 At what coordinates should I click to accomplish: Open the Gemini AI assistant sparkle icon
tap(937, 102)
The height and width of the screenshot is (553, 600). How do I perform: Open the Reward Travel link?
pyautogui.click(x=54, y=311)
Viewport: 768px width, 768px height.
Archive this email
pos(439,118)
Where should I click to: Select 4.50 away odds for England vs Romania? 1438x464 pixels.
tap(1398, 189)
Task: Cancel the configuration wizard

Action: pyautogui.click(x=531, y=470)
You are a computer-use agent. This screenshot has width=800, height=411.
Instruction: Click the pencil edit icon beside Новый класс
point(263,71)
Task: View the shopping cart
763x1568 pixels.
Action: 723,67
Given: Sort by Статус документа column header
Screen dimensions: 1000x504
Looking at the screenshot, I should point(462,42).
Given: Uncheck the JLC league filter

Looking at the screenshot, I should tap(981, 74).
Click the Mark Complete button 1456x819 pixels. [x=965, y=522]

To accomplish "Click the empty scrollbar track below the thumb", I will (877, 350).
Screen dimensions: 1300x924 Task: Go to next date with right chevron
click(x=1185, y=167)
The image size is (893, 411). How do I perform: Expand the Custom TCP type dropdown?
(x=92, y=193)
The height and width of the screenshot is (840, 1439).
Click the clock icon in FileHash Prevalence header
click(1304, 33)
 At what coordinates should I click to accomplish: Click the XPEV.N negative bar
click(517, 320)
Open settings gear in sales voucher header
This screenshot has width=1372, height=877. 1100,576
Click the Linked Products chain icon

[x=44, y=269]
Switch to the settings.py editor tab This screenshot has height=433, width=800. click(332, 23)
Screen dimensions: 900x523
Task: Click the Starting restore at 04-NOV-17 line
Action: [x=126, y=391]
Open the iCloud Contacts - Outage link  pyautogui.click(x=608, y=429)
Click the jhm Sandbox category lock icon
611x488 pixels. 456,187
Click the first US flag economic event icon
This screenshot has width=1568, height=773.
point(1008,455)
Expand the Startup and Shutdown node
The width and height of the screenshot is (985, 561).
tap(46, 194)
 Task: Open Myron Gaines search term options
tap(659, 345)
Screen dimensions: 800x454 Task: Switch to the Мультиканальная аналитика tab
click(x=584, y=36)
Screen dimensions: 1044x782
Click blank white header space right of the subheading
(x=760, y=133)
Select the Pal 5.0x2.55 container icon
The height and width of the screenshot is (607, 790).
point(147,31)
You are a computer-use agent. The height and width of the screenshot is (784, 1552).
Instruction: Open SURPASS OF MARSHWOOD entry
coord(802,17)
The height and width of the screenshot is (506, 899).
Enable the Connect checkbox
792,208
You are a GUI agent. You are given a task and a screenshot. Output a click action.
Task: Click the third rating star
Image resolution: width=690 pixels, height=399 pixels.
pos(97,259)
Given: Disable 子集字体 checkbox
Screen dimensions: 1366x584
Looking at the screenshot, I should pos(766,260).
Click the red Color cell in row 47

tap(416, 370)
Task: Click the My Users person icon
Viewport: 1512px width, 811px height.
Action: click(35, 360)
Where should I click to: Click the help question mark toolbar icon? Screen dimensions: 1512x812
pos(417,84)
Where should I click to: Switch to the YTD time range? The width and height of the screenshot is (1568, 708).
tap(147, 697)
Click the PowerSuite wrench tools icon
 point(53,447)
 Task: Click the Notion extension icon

DO THIS: Copy out every line of the material above word for word, with no changes.

RESULT:
 At what coordinates should I click to accomplish: Open the Gemini AI assistant sparkle icon
tap(937, 102)
The height and width of the screenshot is (553, 600). How do I perform: Open the Reward Travel link?
pyautogui.click(x=54, y=311)
Viewport: 768px width, 768px height.
Archive this email
pos(439,118)
Where should I click to: Select 4.50 away odds for England vs Romania? 1438x464 pixels.
tap(1398, 189)
Task: Cancel the configuration wizard

Action: pyautogui.click(x=531, y=470)
You are a computer-use agent. This screenshot has width=800, height=411.
Instruction: Click the pencil edit icon beside Новый класс
point(263,71)
Task: View the shopping cart
763x1568 pixels.
Action: 723,67
Given: Sort by Статус документа column header
Screen dimensions: 1000x504
Looking at the screenshot, I should point(462,42).
Given: Uncheck the JLC league filter

Looking at the screenshot, I should tap(981, 74).
Click the Mark Complete button 1456x819 pixels. [x=965, y=522]

To accomplish "Click the empty scrollbar track below the thumb", I will (877, 350).
Screen dimensions: 1300x924 Task: Go to next date with right chevron
click(x=1185, y=167)
The image size is (893, 411). How do I perform: Expand the Custom TCP type dropdown?
(x=92, y=193)
The height and width of the screenshot is (840, 1439).
Click the clock icon in FileHash Prevalence header
click(1304, 33)
 At what coordinates should I click to accomplish: Click the XPEV.N negative bar
click(517, 320)
Open settings gear in sales voucher header
This screenshot has width=1372, height=877. 1100,576
Click the Linked Products chain icon

[x=44, y=269]
Switch to the settings.py editor tab This screenshot has height=433, width=800. click(332, 23)
Screen dimensions: 900x523
Task: Click the Starting restore at 04-NOV-17 line
Action: [x=126, y=391]
Open the iCloud Contacts - Outage link  pyautogui.click(x=608, y=429)
Click the jhm Sandbox category lock icon
611x488 pixels. 456,187
Click the first US flag economic event icon
This screenshot has width=1568, height=773.
point(1008,455)
Expand the Startup and Shutdown node
The width and height of the screenshot is (985, 561).
tap(46, 194)
 Task: Open Myron Gaines search term options
tap(659, 345)
Screen dimensions: 800x454 Task: Switch to the Мультиканальная аналитика tab
click(x=584, y=36)
Screen dimensions: 1044x782
Click blank white header space right of the subheading
(x=760, y=133)
Select the Pal 5.0x2.55 container icon
The height and width of the screenshot is (607, 790).
point(147,31)
You are a computer-use agent. The height and width of the screenshot is (784, 1552).
Instruction: Open SURPASS OF MARSHWOOD entry
coord(802,17)
The height and width of the screenshot is (506, 899).
Enable the Connect checkbox
792,208
You are a GUI agent. You are given a task and a screenshot. Output a click action.
Task: Click the third rating star
Image resolution: width=690 pixels, height=399 pixels.
pos(97,259)
Given: Disable 子集字体 checkbox
Screen dimensions: 1366x584
Looking at the screenshot, I should pos(766,260).
Click the red Color cell in row 47

tap(416, 370)
Task: Click the My Users person icon
Viewport: 1512px width, 811px height.
Action: click(35, 360)
Where should I click to: Click the help question mark toolbar icon? Screen dimensions: 1512x812
pos(417,84)
Where should I click to: Switch to the YTD time range? The width and height of the screenshot is (1568, 708).
tap(147, 697)
Click the PowerSuite wrench tools icon
 point(53,447)
 Task: Click the Notion extension icon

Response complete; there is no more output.